= Game manager =

Quarterback in American football doing just enough to win games

In American football, a game manager is a quarterback who, despite pedestrian individual statistics such as passing yards and touchdowns, also maintains low numbers of mistakes, such as interceptions and fumbles. Such a quarterback is not seen as a major factor in the team's wins or their losses; his performance is good enough to not negatively affect the performances of other players on his team, even if he himself does not have the skills to be considered an elite player. Game managers often benefit from strong defense and rushing offense on their teams.
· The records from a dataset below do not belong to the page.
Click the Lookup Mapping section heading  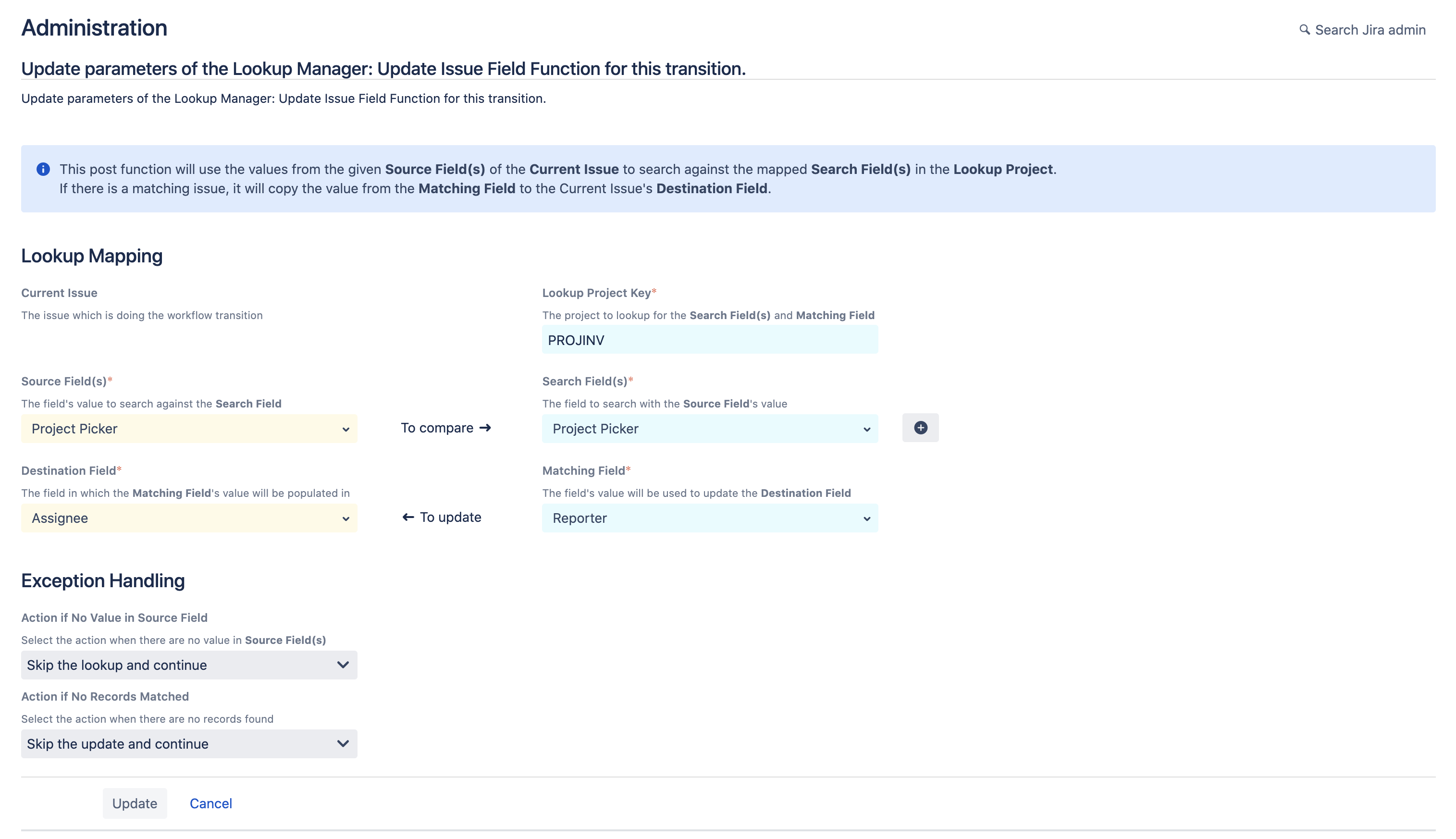click(x=92, y=256)
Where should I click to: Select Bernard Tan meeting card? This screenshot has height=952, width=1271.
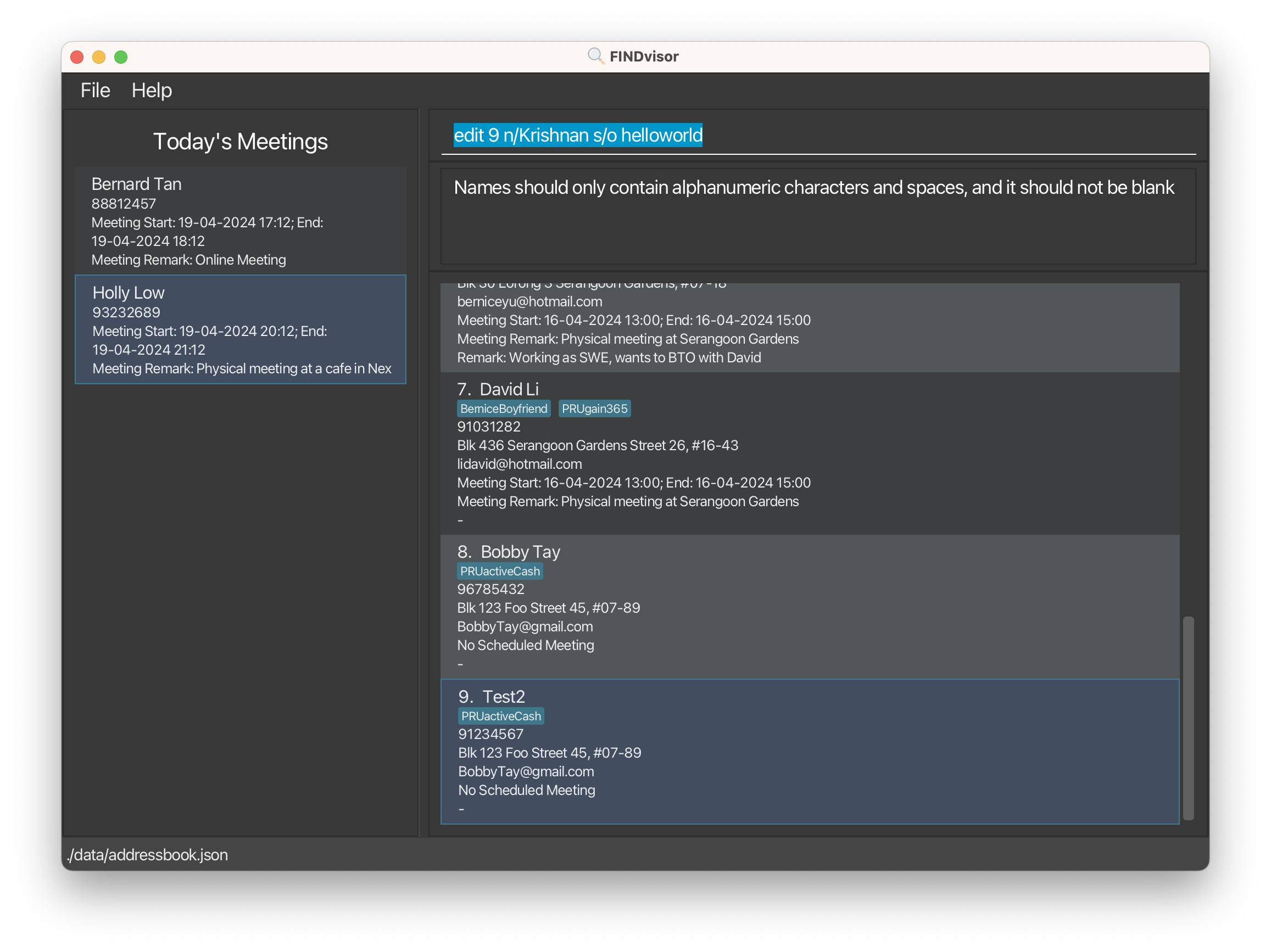[240, 221]
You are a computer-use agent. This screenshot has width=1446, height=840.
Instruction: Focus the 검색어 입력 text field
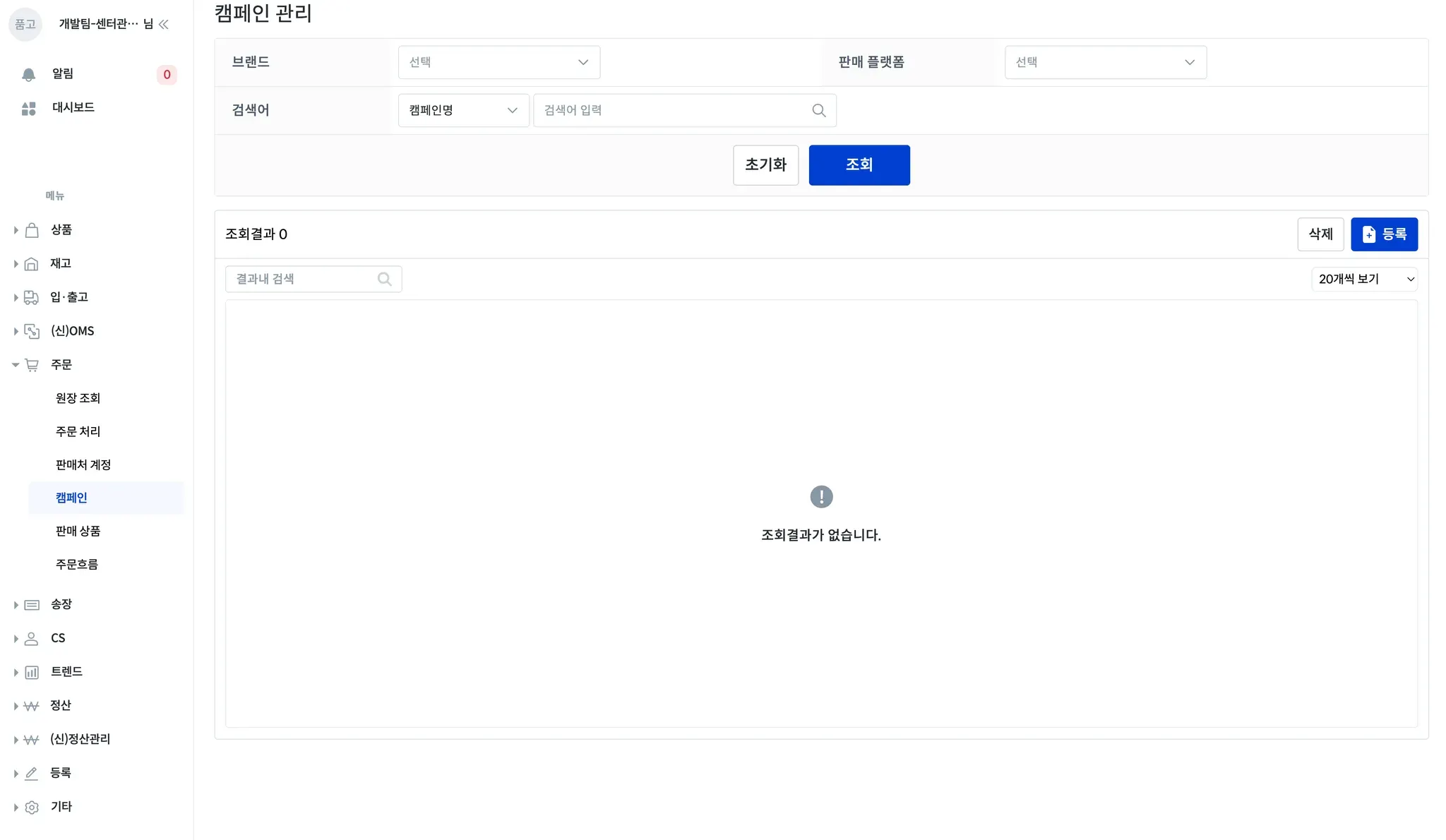tap(671, 110)
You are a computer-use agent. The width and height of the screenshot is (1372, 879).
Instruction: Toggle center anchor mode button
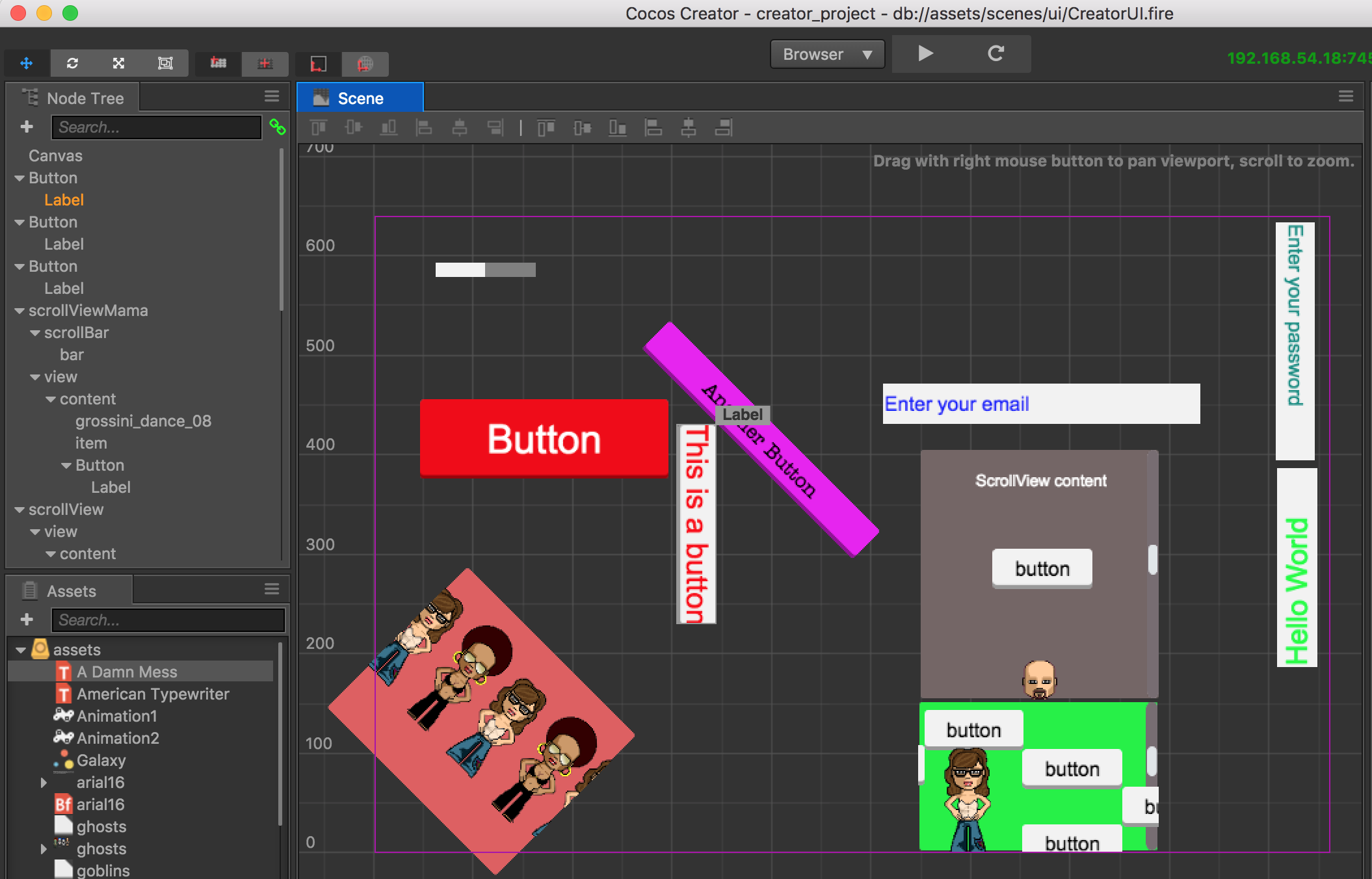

Arizona Sports said that "game manager" was "a term that often comes with negative connotations of a non-talented, play-it-safe type of quarterback". The New York Times called it a "backhanded compliment". The San Francisco Chronicle wrote, "As consolation ... Quarterbacks are called game managers only if they're winning." The Associated Press opined, "But like any cliche, [game manager is] oversimplified". Former Indianapolis Colts president Bill Polian laughed, "Every quarterback is a game manager, it's what the job is all about". Nick Saban said, "I don't think you can be a good quarterback unless you're a really good game manager". The Los Angeles Times noted that although Trent Dilfer was not an elite quarterback, the 2000 Baltimore Ravens won the Super Bowl with a dominant defense and Dilfer as a game manager. Peyton Manning, who was a five-time NFL Most Valuable Player, transitioned into a game manager role with a defensive-oriented Denver Broncos squad in his final season in 2015, when he won his second championship and became at the time the oldest quarterback to win a Super Bowl, at age 39.